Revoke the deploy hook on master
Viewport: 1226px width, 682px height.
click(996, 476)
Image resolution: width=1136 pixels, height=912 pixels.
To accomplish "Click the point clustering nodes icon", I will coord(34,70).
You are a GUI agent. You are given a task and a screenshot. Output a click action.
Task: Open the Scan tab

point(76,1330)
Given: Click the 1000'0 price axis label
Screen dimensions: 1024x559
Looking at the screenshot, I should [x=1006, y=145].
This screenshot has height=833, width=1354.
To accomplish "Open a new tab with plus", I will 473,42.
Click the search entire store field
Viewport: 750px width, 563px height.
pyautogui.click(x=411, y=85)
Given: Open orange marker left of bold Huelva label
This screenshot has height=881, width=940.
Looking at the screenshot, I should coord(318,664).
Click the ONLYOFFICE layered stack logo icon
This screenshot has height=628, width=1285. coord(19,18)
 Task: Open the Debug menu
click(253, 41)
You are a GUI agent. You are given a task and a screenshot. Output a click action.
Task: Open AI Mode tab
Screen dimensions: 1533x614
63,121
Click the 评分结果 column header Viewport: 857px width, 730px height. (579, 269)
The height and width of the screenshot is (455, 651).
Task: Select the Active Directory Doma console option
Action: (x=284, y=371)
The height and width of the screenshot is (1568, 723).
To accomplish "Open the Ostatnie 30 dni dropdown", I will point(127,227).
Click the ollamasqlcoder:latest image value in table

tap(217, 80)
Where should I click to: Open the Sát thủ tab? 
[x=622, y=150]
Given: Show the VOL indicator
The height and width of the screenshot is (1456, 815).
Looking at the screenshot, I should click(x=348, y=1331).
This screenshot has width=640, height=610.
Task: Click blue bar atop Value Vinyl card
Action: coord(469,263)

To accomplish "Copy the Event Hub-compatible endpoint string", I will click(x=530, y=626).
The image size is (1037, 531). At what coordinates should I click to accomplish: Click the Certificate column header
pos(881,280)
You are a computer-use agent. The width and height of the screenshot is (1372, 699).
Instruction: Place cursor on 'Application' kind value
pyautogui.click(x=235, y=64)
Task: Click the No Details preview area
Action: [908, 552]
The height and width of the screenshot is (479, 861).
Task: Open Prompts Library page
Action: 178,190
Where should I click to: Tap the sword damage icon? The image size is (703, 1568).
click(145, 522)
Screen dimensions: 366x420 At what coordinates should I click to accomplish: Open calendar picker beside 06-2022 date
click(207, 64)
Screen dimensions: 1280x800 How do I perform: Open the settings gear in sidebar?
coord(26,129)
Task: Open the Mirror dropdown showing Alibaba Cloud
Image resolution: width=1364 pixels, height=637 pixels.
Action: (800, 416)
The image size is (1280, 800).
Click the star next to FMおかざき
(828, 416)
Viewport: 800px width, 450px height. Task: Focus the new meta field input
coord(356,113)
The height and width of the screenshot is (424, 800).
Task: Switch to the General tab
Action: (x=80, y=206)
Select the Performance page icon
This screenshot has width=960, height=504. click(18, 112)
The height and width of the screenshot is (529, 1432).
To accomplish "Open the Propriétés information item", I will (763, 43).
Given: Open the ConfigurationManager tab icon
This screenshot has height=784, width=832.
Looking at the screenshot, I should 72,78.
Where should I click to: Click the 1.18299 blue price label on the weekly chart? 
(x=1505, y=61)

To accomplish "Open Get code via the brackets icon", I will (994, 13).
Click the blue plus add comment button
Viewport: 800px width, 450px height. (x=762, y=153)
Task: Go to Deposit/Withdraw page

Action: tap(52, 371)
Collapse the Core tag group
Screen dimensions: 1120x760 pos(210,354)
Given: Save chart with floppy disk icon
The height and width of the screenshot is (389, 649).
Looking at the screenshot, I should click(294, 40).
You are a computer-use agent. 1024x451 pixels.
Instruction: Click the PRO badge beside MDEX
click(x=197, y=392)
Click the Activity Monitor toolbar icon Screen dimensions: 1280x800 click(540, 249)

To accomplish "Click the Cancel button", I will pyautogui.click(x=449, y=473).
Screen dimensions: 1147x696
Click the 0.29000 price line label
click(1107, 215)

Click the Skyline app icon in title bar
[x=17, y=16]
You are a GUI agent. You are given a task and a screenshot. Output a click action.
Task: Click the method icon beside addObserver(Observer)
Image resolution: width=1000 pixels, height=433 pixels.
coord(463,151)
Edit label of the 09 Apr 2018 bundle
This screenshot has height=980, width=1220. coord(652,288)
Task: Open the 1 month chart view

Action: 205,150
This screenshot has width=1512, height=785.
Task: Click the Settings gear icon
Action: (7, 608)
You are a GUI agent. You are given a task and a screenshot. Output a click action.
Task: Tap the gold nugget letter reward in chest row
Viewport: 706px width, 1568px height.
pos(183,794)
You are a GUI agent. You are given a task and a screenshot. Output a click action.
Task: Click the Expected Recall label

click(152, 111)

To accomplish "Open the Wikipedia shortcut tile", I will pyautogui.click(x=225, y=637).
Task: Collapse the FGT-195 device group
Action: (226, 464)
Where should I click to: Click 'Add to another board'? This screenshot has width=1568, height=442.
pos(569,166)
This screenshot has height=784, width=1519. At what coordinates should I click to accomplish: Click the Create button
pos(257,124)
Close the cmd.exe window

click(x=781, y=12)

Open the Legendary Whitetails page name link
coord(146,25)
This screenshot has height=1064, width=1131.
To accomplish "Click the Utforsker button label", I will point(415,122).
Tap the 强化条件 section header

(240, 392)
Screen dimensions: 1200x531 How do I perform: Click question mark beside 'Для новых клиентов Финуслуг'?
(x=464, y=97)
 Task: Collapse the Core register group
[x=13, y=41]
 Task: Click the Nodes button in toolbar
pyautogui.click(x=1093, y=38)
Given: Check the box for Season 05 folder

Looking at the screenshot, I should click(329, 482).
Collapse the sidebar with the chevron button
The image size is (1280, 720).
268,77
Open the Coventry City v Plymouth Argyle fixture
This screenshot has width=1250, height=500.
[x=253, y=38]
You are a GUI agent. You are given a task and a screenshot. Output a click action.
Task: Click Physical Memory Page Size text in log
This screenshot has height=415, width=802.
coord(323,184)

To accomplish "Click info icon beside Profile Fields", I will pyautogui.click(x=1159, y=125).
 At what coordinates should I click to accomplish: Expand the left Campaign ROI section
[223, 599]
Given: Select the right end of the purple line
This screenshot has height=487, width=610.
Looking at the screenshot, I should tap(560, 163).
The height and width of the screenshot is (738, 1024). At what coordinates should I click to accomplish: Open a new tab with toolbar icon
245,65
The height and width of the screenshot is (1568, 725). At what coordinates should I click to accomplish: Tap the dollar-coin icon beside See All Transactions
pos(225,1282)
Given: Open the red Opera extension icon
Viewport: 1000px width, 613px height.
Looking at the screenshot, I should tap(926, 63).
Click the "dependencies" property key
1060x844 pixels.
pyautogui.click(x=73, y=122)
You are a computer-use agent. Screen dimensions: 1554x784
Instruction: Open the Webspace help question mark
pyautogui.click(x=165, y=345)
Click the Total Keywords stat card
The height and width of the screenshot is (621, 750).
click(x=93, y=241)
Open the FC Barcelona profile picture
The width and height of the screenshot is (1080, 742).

== == ==

Copy all lines from the material that include "computer".

SOLUTION TO THE PROBLEM
You are a computer-use agent. The width and height of the screenshot is (1372, 699).
You are a computer-use agent. 1024x451 pixels.
You are a computer-use agent. Screen dimensions: 1554x784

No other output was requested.